The Supreme Court’s Decision
The Supreme Court resolved the question in favor of patent applicants, adopting the view of the Federal Circuit’s en banc decision that attorney’s fees are not encompassed in the phrase “[a]ll the expenses of the proceedings” in § 145. The Supreme Court agreed with the Federal Circuit that the “American Rule” is a bedrock principle that “[e]ach litigant pays its own attorney’s fees, win or lose, unless a statute or contract provides otherwise,” and provides a starting point for assessing whether § 145 authorizes payment of the PTO’s legal fees.
The Supreme Court emphasized that it has never suggested that any statute is exempt from the presumption against fee shifting or limited its American Rule inquiries to prevailing party statutes. The Supreme Court stated that it instead has developed a line of precedents addressing statutory deviations from the American Rule that do not limit attorney’s fees awards to prevailing parties. The Court also stated that the presumption against fee shifting was particularly important in this case because reading § 145 to permit an unsuccessful government agency to recover attorney’s fees from a prevailing party “would be a radical departure from longstanding fee-shifting principles adhered to in a wide range of contexts.”
The Supreme Court concluded that § 145’s plain text does not overcome the American Rule’s presumption against fee shifting, stating that definitions of “expenses,” while broad enough to include attorney’s fees, provided little guidance.

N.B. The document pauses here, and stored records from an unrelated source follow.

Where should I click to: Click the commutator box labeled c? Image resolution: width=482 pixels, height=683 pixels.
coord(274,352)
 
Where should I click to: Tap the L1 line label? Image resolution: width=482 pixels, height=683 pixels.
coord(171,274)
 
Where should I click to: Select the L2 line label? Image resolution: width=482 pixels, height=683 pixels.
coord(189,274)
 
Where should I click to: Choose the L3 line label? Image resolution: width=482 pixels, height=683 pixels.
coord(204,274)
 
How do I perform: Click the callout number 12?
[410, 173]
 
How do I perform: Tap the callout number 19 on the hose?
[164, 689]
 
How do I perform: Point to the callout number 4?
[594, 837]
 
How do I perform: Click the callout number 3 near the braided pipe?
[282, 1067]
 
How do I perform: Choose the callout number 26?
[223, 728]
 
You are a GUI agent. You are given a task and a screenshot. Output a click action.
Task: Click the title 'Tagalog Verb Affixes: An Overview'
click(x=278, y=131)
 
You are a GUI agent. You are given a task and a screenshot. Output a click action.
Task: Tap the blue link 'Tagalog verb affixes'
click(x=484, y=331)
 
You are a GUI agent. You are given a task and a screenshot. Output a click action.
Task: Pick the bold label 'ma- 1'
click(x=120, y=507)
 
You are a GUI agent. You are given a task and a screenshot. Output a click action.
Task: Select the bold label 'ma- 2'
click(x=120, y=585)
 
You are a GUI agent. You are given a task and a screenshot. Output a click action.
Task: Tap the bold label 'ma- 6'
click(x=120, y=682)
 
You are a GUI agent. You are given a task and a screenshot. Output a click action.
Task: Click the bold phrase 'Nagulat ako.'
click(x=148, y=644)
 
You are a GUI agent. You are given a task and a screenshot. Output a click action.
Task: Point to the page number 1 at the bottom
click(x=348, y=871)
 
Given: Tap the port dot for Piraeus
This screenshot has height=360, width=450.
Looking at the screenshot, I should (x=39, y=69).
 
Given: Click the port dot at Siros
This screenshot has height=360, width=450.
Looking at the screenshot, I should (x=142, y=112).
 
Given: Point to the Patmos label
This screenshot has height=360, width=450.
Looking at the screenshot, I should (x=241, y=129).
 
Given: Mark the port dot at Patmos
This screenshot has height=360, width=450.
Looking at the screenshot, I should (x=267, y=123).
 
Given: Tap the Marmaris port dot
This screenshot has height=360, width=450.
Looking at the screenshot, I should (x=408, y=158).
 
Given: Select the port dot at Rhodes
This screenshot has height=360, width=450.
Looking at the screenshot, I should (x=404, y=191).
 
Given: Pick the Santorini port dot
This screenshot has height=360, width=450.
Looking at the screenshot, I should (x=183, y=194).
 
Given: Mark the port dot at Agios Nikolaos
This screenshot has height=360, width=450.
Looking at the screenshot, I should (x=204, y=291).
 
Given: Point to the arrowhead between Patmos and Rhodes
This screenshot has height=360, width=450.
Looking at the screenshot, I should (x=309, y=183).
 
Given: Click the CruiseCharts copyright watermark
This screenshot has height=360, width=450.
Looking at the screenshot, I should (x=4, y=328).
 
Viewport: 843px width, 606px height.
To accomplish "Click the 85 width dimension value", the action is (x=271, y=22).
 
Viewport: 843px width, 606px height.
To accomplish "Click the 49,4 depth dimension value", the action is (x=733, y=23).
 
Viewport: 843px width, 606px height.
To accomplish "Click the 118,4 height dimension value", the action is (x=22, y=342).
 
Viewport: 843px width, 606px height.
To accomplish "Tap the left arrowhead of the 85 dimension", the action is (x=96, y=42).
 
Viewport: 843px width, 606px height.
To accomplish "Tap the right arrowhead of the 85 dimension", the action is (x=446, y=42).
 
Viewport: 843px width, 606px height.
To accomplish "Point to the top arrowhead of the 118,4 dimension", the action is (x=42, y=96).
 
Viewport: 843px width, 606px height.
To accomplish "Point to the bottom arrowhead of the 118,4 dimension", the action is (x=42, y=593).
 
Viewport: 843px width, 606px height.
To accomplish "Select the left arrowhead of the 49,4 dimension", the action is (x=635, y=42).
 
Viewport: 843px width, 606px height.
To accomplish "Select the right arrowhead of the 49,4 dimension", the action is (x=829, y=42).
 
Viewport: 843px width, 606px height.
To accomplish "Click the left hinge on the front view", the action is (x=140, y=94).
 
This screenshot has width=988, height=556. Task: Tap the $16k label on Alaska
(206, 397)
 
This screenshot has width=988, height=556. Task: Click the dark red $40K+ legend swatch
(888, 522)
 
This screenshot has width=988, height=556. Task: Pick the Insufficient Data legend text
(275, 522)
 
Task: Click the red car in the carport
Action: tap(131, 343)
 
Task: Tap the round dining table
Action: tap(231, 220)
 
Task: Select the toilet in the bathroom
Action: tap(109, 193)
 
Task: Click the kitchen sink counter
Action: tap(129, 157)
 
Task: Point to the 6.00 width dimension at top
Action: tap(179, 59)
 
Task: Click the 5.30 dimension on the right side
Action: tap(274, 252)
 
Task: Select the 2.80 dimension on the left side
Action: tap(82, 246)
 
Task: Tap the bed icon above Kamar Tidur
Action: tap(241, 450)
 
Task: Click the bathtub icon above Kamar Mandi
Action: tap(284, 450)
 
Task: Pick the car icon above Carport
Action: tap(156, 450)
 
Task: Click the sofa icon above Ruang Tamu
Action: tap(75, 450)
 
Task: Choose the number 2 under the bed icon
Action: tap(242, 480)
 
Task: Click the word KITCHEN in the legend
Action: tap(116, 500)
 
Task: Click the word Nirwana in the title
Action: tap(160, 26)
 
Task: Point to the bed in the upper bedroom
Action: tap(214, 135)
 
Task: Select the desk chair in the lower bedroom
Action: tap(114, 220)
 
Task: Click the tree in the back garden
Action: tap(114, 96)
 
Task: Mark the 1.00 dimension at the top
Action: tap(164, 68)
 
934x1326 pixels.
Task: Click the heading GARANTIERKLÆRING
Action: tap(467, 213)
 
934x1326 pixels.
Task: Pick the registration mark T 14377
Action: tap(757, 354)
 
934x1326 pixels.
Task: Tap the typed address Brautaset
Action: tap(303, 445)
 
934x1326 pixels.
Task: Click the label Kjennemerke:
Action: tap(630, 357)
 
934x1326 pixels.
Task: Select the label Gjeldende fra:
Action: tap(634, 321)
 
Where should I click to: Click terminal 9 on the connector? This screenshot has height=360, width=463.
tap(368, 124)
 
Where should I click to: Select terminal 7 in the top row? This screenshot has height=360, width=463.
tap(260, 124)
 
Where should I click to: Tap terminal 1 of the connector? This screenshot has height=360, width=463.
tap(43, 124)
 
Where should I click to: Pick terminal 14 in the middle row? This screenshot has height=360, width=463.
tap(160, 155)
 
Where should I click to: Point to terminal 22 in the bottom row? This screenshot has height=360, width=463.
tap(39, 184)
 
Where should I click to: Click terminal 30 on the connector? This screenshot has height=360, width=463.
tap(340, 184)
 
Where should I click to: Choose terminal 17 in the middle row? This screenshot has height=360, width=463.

Mere failure to foreclose a fee award “neither specifically nor explicitly authorizes courts to shift [fees].” Rather, the Supreme Court explained that the complete phrase “expenses of the proceeding” would not have been commonly understood to include attorney’s fees at the time § 145 was enacted. The Court also found that the modifier “all” did not transform “expenses” to reach an outlay that it would not otherwise include.
The Supreme Court also noted that in common statutory usage, the term “expenses” alone has never been considered to authorize an award of attorney’s fees with sufficient clarity to overcome the American Rule’s presumption. The Court stated that the appearance of “expenses” and “attorney’s fees” together across various statutes indicates that Congress understands the terms to be distinct and not inclusive of each other. Other statutes that refer to attorney’s fees as a subset of expenses show only that “expenses” can include attorney’s fees when so defined. The Court also stated that its precedent did not support the government’s position that the Court has used “expenses” to mean “attorney’s fees.”
Justice Sotomayor also noted that the Patent Act’s history reinforces that Congress did not intend to shift attorney’s fees in § 145 actions, and that there was no evidence that the PTO ever paid its personnel from sums collected from adverse parties. The Court also found that until this litigation, the PTO had never sought its attorney’s fees under § 145. The Court concluded that when Congress intended to provide for attorney’s fees in the Patent Act, it stated so explicitly, citing as an example 35 USC § 285.